§ **WORK TO BE COMPLETED**:
Each line between the one holding "You are a GUI" and the end of the material below, both included, is to be transcribed word for word, with pictures left out.

§ **RECORDED DATA**:
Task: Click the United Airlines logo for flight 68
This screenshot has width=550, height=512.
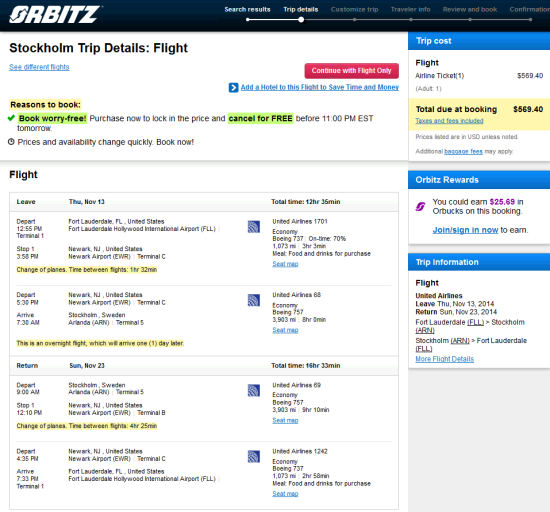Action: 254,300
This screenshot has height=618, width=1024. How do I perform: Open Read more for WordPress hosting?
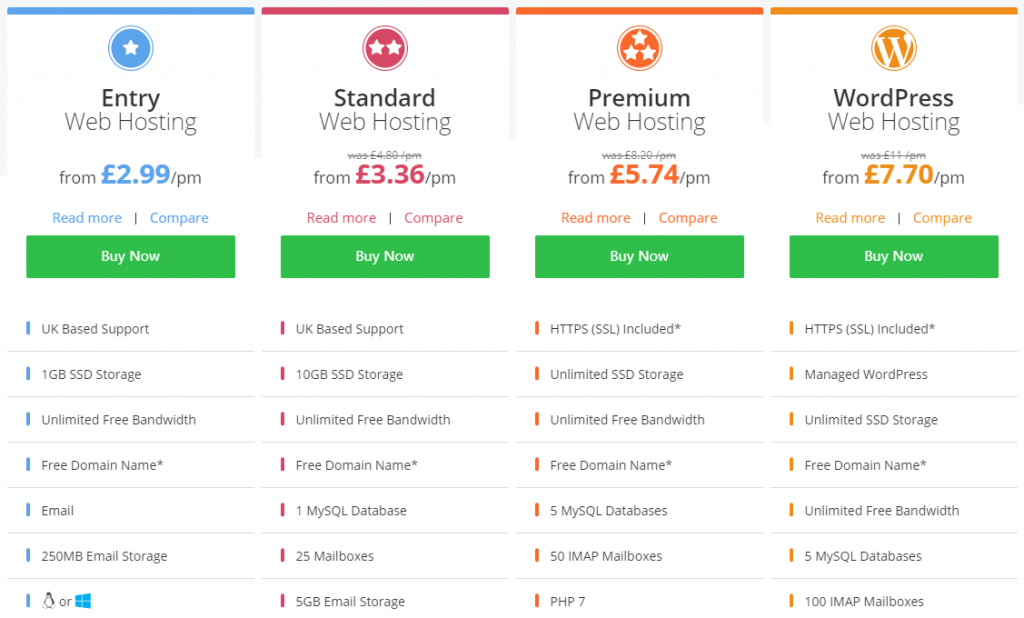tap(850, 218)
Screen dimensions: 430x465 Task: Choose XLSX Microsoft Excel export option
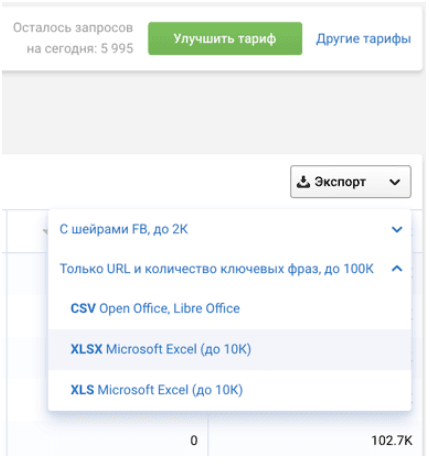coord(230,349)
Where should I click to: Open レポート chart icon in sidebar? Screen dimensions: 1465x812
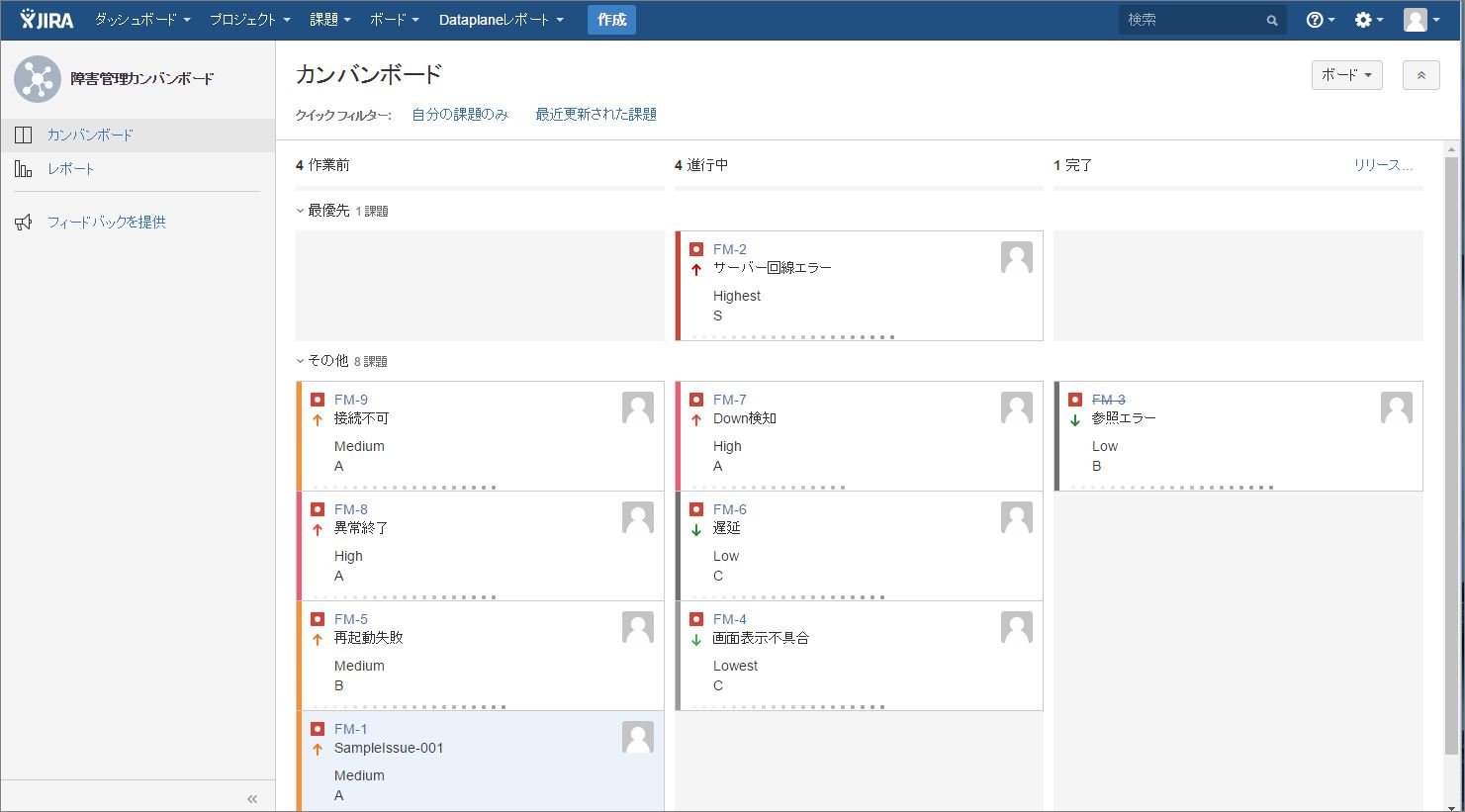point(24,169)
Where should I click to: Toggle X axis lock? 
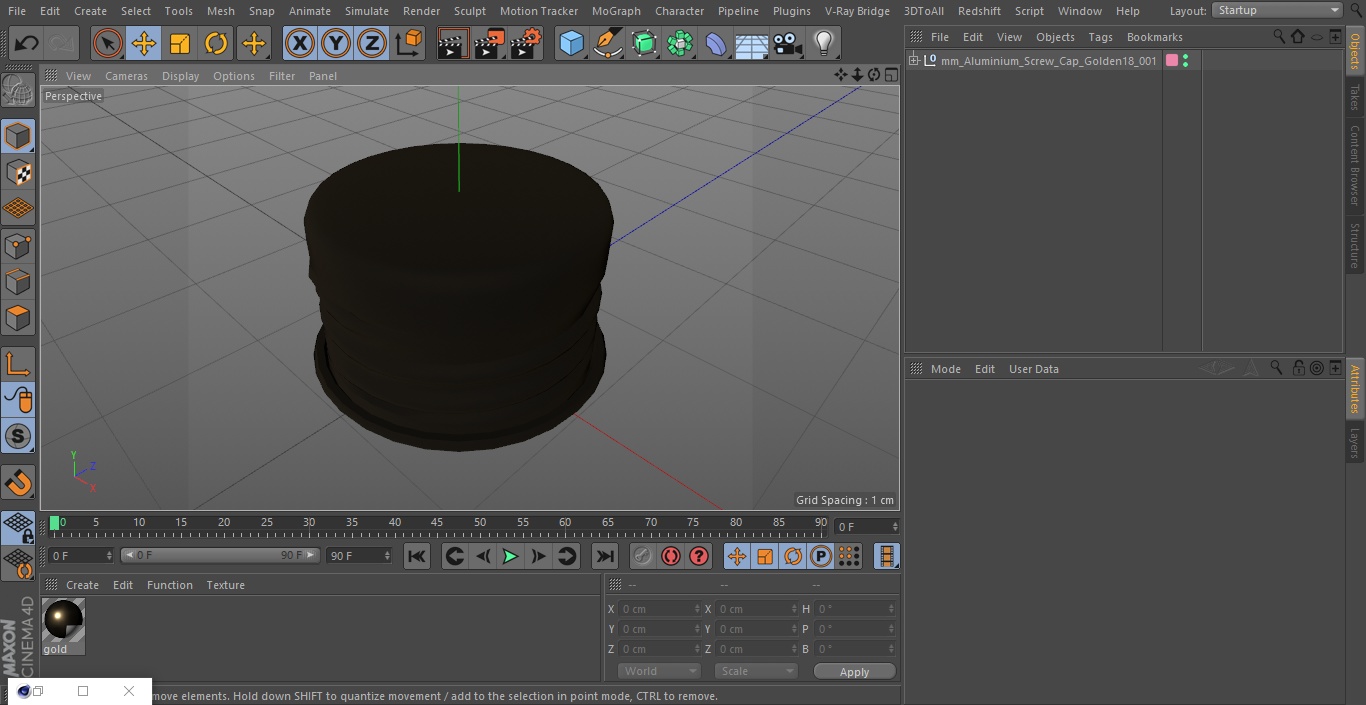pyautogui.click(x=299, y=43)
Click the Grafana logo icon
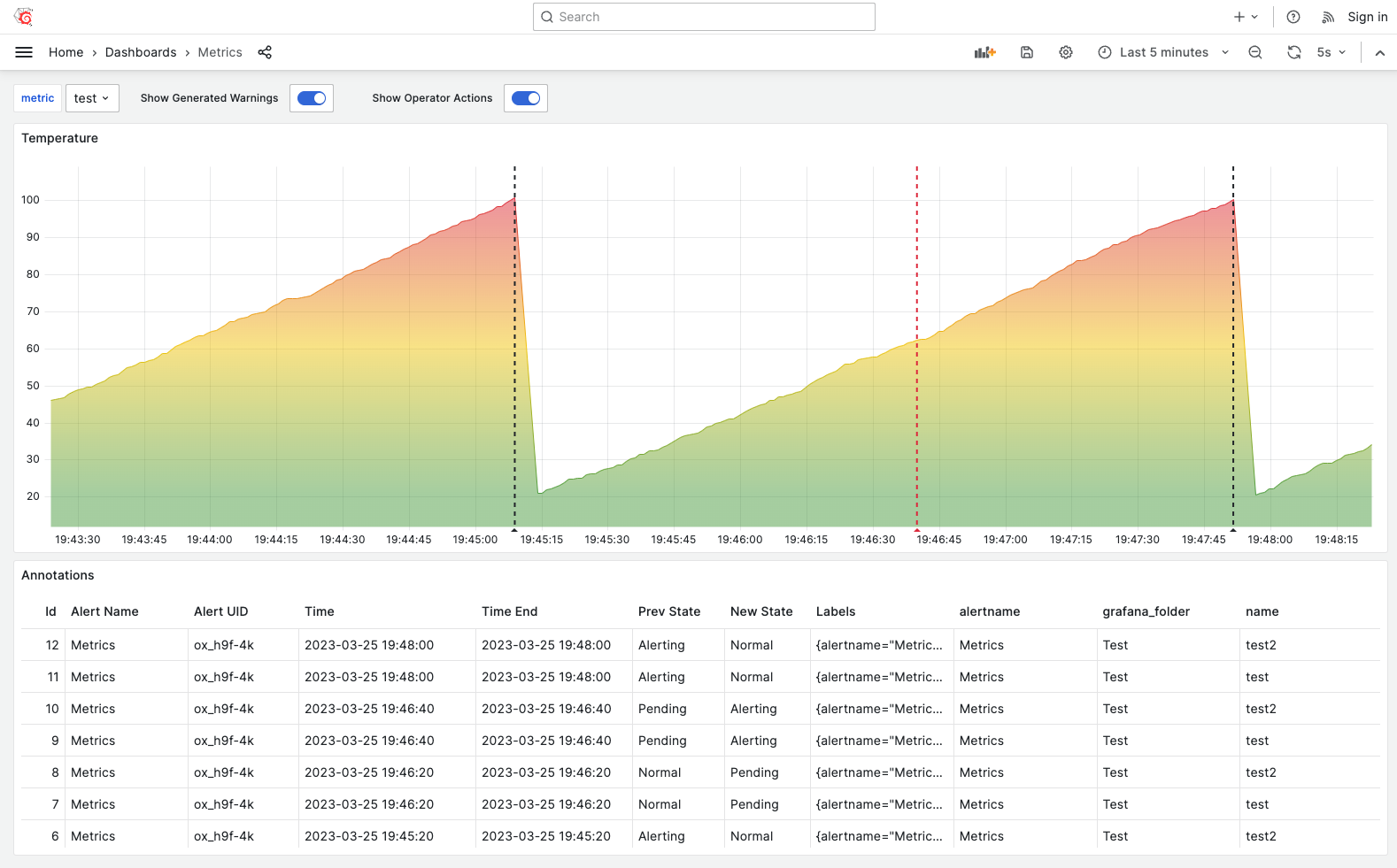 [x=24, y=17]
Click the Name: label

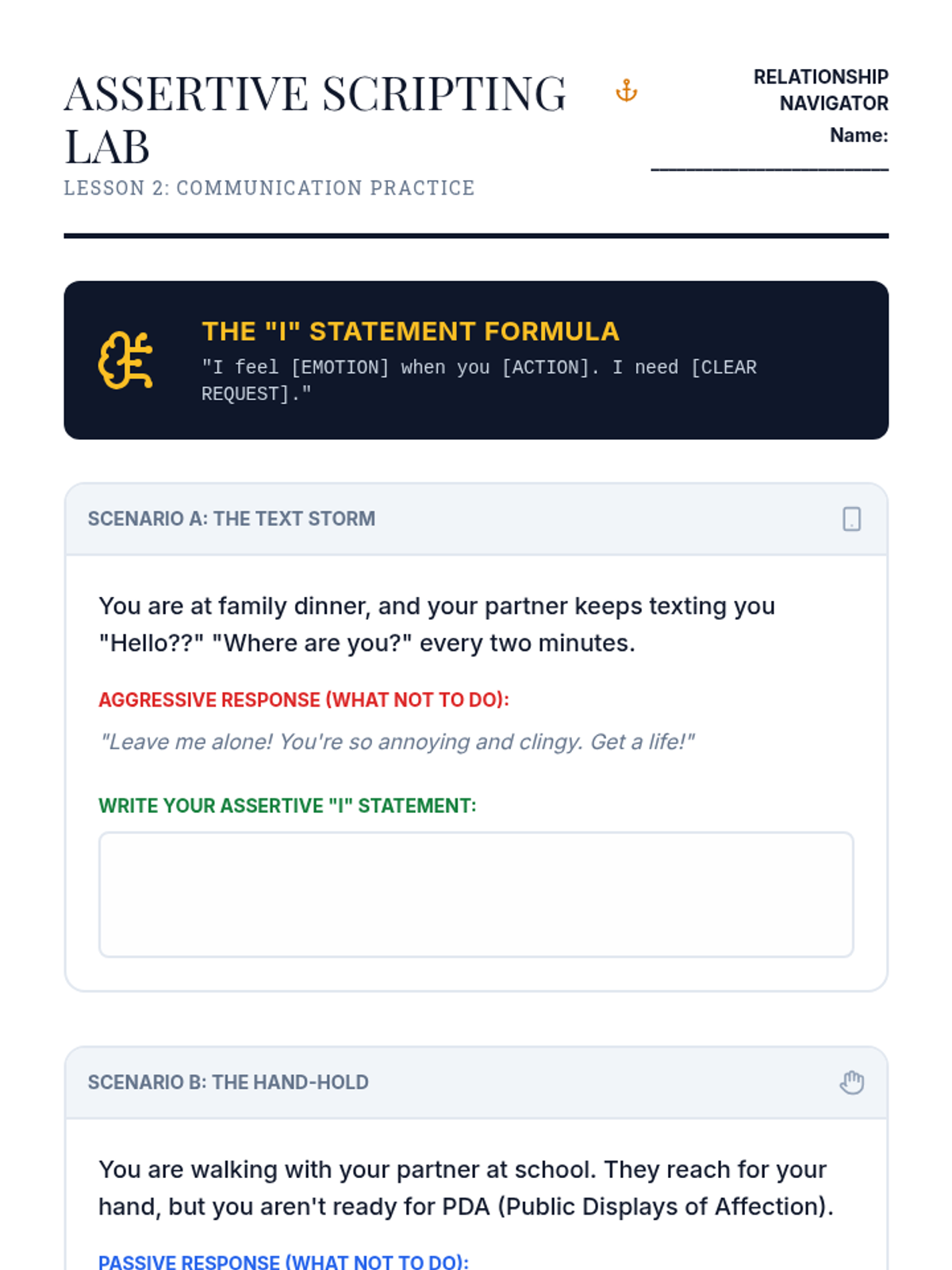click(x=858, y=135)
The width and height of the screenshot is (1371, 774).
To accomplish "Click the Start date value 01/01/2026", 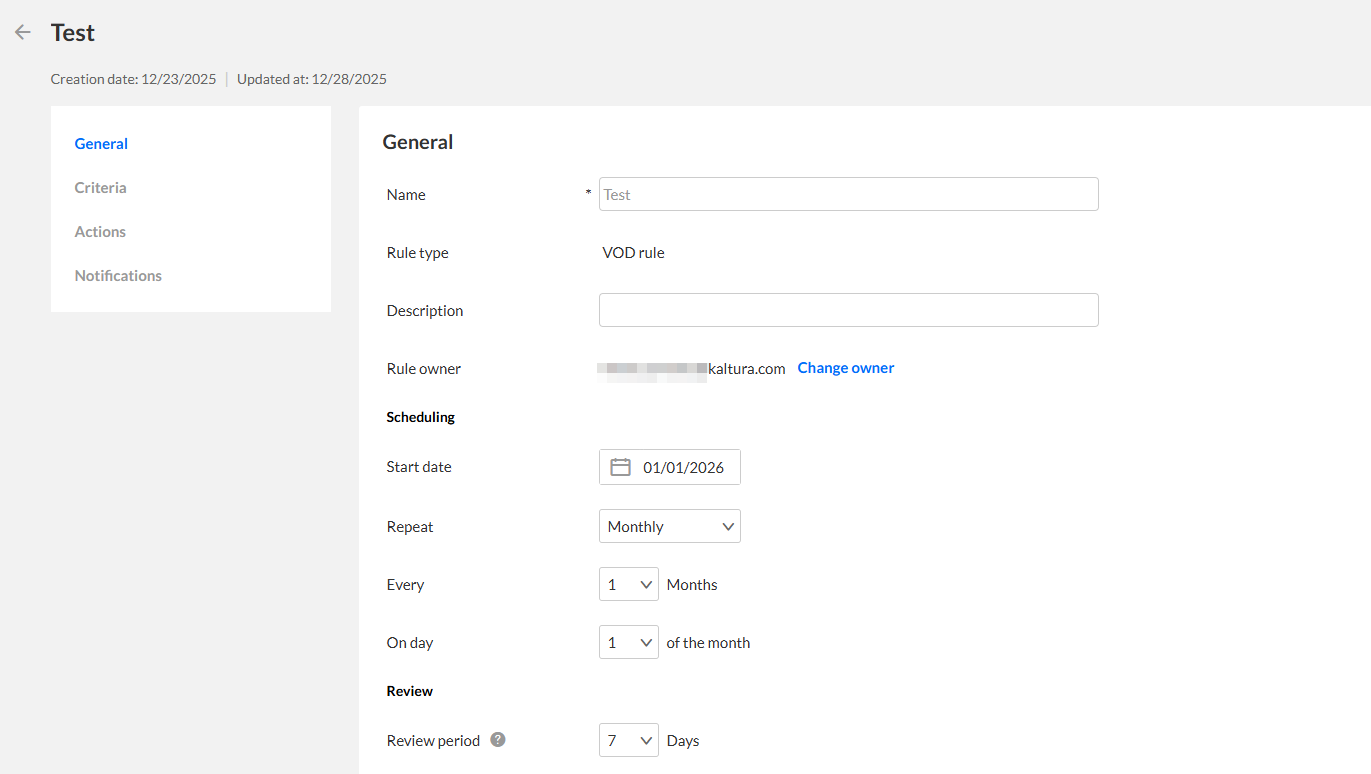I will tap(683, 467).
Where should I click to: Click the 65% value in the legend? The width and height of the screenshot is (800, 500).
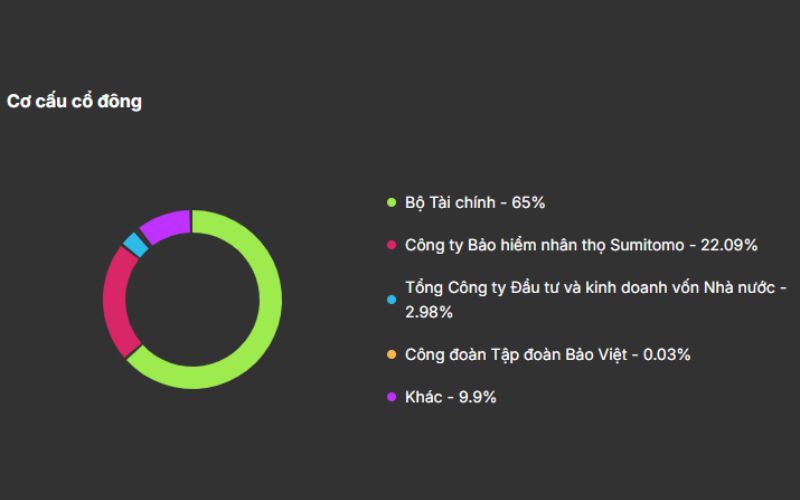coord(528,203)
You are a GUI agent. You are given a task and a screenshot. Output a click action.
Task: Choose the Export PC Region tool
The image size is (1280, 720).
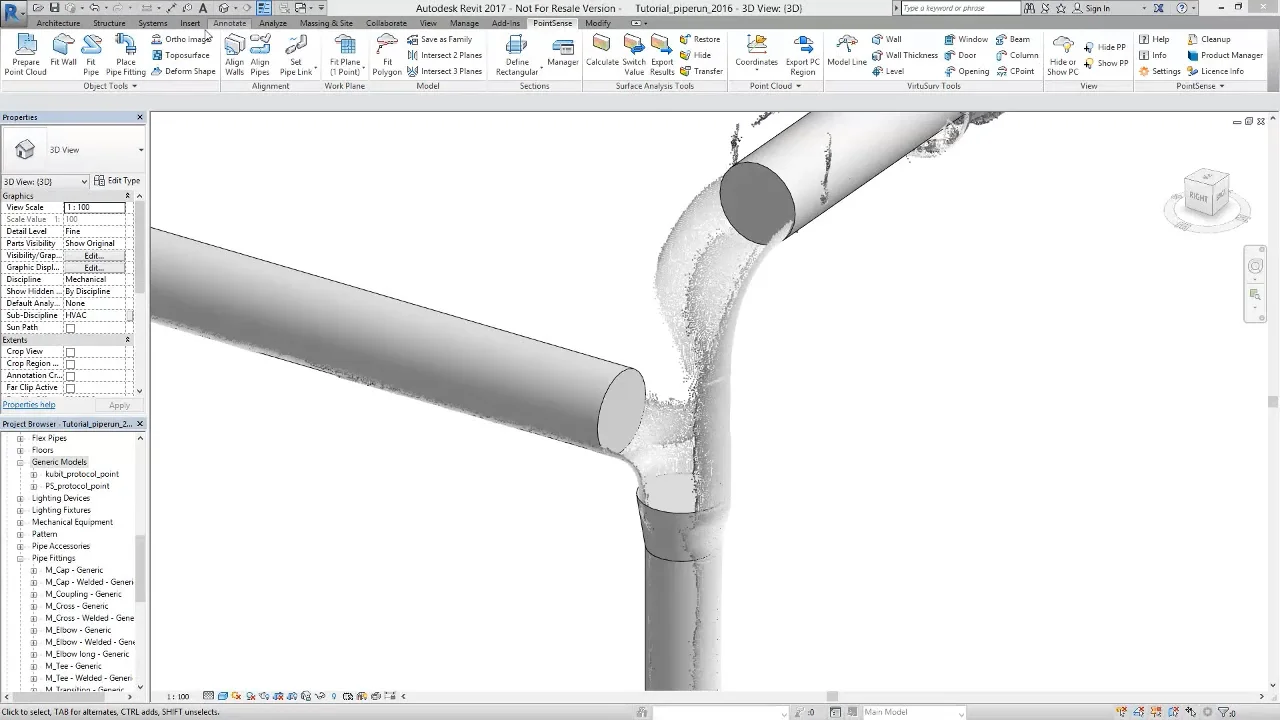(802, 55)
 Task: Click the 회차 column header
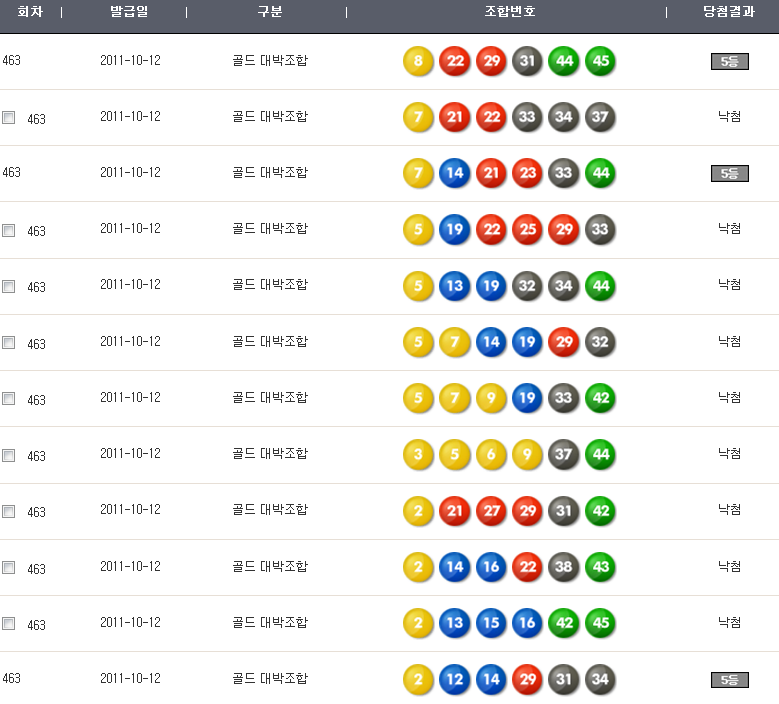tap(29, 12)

§ **SOLUTION**:
You are a GUI agent. You are given a task and a screenshot. Output a click action.
Task: Choose the Export PC Region tool
The image size is (1280, 720).
(802, 55)
 Task: Click the 회차 column header
tap(29, 12)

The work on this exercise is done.